- DVD Cover
- Directed by: David J. Francis; Mike Masters;
- Written by: Mike Masters
- Produced by: David J. Francis; Mike Masters; Stephen Papadimitriou;
- Starring: Lloyd Kaufman; Andrew Fruman; Jordan Richards;
- Cinematography: Chris Bellio; Chris Matthews;
- Edited by: David J. Francis
- Release date: 7 September 2008;
- Running time: 89 minutes
- Country: Canada
- Language: English

= Reel Zombies =

Reel Zombies is a 2008 Canadian zombie film directed by David J. Francis and Mike Masters.
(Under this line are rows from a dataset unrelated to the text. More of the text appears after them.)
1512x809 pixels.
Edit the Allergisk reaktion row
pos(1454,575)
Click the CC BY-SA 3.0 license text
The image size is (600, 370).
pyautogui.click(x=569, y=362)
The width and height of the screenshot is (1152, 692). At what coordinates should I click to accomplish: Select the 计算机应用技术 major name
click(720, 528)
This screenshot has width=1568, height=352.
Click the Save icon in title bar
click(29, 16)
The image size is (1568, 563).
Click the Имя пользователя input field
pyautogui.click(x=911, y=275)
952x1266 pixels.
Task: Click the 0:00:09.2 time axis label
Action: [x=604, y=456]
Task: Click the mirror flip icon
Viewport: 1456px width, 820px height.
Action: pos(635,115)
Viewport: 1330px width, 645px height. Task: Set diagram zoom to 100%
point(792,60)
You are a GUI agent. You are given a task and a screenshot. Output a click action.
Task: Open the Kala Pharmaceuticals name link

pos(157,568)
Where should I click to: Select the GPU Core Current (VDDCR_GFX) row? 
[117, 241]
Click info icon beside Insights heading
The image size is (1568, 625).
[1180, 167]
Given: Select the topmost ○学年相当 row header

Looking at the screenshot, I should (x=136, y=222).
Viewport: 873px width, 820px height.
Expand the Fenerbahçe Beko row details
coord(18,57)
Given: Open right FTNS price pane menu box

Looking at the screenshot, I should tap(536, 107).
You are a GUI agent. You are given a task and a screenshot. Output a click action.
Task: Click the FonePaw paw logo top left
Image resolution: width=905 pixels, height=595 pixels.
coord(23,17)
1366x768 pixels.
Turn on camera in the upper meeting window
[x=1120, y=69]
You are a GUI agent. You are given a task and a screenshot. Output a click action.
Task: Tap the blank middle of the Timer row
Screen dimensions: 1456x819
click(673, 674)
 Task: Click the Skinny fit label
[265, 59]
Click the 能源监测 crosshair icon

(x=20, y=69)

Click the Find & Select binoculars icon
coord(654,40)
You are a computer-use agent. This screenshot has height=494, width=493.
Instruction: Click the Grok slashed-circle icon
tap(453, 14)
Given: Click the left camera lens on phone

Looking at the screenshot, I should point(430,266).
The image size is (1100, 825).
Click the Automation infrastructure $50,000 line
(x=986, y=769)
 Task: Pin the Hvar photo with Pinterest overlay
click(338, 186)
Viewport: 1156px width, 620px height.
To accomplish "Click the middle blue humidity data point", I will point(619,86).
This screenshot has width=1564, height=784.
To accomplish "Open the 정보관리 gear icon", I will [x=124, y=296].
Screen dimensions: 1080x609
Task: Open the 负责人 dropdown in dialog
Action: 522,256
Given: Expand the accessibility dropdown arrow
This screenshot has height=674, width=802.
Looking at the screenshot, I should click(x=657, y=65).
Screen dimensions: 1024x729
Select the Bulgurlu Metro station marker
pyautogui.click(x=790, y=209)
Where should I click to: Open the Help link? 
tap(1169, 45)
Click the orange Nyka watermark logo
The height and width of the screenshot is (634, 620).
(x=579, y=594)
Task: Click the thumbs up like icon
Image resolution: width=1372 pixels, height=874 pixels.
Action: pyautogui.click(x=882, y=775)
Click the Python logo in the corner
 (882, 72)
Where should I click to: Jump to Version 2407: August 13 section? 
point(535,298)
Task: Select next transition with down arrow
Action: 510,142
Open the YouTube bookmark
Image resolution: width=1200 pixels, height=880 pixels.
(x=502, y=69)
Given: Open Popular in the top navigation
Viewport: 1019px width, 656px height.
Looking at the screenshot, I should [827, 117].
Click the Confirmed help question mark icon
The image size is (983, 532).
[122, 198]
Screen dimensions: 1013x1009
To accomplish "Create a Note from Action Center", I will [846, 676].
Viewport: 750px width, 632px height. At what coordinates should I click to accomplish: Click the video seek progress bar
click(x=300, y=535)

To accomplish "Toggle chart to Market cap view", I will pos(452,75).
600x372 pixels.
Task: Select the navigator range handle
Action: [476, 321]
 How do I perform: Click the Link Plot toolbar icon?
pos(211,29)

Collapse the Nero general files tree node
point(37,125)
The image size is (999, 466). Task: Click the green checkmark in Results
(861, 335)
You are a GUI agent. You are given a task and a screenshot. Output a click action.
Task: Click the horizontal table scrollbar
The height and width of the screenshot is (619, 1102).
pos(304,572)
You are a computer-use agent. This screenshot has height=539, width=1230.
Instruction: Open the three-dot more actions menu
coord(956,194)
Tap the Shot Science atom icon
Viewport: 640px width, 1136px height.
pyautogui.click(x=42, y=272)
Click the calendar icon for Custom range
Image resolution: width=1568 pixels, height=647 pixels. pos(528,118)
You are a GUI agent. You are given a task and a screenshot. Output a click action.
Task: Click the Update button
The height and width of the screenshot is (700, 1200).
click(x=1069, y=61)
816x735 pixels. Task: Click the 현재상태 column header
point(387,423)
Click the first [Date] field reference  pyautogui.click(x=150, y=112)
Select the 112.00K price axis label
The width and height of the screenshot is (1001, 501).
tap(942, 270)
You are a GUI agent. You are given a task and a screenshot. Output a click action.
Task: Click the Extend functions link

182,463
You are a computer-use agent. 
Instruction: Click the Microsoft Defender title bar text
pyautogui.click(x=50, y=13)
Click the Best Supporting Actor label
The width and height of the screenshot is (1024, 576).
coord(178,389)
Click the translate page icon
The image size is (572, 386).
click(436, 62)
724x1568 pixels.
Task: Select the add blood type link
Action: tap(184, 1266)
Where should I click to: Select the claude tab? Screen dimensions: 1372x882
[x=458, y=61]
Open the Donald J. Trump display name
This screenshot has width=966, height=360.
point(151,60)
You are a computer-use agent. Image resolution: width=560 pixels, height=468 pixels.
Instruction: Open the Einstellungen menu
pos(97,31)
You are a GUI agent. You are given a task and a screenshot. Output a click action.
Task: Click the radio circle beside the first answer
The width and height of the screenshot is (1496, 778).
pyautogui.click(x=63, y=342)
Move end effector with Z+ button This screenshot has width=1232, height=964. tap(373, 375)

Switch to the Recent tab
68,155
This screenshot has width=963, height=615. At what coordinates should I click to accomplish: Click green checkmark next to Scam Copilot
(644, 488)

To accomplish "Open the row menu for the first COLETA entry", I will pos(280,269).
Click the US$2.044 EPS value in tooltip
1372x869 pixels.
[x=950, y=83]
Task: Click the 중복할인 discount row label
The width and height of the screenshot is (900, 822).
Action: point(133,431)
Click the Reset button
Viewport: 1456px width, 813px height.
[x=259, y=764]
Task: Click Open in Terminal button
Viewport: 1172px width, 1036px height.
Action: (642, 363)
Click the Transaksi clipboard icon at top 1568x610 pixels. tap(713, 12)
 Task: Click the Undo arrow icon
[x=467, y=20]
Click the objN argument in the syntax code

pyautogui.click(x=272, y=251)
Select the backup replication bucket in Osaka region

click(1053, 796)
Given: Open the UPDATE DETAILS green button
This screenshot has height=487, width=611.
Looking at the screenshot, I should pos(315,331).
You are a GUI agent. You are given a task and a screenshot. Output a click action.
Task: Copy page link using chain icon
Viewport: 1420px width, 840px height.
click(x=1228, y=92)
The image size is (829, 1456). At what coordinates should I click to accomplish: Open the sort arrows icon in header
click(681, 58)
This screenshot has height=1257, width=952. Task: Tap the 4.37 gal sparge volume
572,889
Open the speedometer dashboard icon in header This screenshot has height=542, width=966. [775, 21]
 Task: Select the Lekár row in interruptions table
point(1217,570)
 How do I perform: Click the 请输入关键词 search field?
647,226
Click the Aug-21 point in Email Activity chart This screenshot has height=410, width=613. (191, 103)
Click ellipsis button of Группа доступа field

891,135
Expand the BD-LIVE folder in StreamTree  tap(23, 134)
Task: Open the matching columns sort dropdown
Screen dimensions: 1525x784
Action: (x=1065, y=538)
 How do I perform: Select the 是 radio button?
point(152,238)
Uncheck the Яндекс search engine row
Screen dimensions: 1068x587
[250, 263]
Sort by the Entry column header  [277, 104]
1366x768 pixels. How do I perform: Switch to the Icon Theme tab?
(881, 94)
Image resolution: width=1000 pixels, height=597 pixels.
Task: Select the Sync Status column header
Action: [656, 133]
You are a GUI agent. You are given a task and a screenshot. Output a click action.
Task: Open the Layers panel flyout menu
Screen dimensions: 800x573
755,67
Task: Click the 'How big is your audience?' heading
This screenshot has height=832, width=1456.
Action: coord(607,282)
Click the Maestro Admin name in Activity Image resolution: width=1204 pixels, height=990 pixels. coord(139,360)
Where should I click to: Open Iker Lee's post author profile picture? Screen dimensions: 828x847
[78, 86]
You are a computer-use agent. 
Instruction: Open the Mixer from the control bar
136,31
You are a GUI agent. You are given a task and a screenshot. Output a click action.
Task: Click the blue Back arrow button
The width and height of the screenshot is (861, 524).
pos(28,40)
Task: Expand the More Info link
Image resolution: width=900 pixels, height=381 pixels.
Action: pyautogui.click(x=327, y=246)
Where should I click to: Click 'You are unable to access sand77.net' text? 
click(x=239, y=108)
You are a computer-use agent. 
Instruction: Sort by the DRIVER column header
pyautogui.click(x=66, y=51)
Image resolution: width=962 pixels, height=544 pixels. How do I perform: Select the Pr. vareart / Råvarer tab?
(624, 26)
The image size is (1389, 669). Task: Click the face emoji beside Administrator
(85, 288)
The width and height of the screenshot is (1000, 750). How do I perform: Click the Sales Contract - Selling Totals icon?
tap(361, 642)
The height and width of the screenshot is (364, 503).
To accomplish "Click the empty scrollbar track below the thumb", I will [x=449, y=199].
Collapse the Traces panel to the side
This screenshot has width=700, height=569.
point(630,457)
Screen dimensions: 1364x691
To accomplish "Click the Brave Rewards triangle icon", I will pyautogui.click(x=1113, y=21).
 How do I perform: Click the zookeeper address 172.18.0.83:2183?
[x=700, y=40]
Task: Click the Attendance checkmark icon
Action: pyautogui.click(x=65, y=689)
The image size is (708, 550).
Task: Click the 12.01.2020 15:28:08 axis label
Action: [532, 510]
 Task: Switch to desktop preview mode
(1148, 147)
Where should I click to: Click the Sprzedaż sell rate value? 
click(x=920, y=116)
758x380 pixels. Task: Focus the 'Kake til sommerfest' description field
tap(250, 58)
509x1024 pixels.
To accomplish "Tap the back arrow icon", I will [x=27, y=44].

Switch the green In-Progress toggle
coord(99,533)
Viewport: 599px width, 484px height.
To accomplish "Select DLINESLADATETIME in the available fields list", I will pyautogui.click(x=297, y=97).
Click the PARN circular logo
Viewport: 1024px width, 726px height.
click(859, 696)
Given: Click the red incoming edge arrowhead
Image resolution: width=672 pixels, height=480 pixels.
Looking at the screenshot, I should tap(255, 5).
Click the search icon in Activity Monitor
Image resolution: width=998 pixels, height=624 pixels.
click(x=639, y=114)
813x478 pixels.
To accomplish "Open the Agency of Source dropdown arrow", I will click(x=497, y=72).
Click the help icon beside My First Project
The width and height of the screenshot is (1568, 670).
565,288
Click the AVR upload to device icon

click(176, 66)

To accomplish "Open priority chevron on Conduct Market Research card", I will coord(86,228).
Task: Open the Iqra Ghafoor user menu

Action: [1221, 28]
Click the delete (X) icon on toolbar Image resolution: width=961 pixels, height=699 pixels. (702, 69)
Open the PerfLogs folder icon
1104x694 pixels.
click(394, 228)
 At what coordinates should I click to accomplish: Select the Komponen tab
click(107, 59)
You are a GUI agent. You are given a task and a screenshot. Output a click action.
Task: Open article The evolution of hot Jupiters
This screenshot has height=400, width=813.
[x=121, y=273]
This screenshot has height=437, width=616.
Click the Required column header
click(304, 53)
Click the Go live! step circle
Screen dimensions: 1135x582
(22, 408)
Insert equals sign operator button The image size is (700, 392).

It is the third film in a loose trilogy that includes Zombie Night and Zombie Night 2: Awakening. Shot in documentary style, it depicts a film crew that attempts to follow up on their low budget zombie films during an outbreak of a real zombie apocalypse.

== Synopsis ==
When a zombie outbreak erupts, zombie films are made illegal. Undeterred, a low budget film crew set out to create the sequel to their two previous, unsuccessful zombie films, reasoning that once the zombie plague ends, there will once again be a market. The filmmakers attempt to film around the hostile zombies, while also using them as extras in their film.

== Release ==
Reel Zombies premiered at the 2008 Lisbon International Horror Film Festival. Synapse Films released it on DVD on 11 February 2014.

== Reception ==
Michael Gingold of Fangoria wrote, "Reel Zombies is a mix of big laughs and smiles of recognition, and will likely be most appreciated by anyone who's spent time in the indie filmmaking trenches themselves." Dave Murray of JoBlo.com rated it 3/4 stars and wrote that it "couldn't be funnier". HorrorNews.Net wrote that the film is very funny and offers many surprises. Geoff Bough of Revenant Magazine wrote that the film "is honestly one of my favorite films of the year and provides an explosive dose of hilarity to the zombie subgenre." Olie Coen of DVD Talk rated it 3.5/5 stars and wrote, "If you like the genre check this out; it's a refreshing take on an old storyline that's surprisingly entertaining and smart." Gordon Sullivan of DVD Verdict wrote, "Though it has some good ideas—having actors play themselves, tying the film into the real world, making zombies slightly less threatening, and making a zombie film with "real" zombies—these additions to the formula aren't utilized effectively."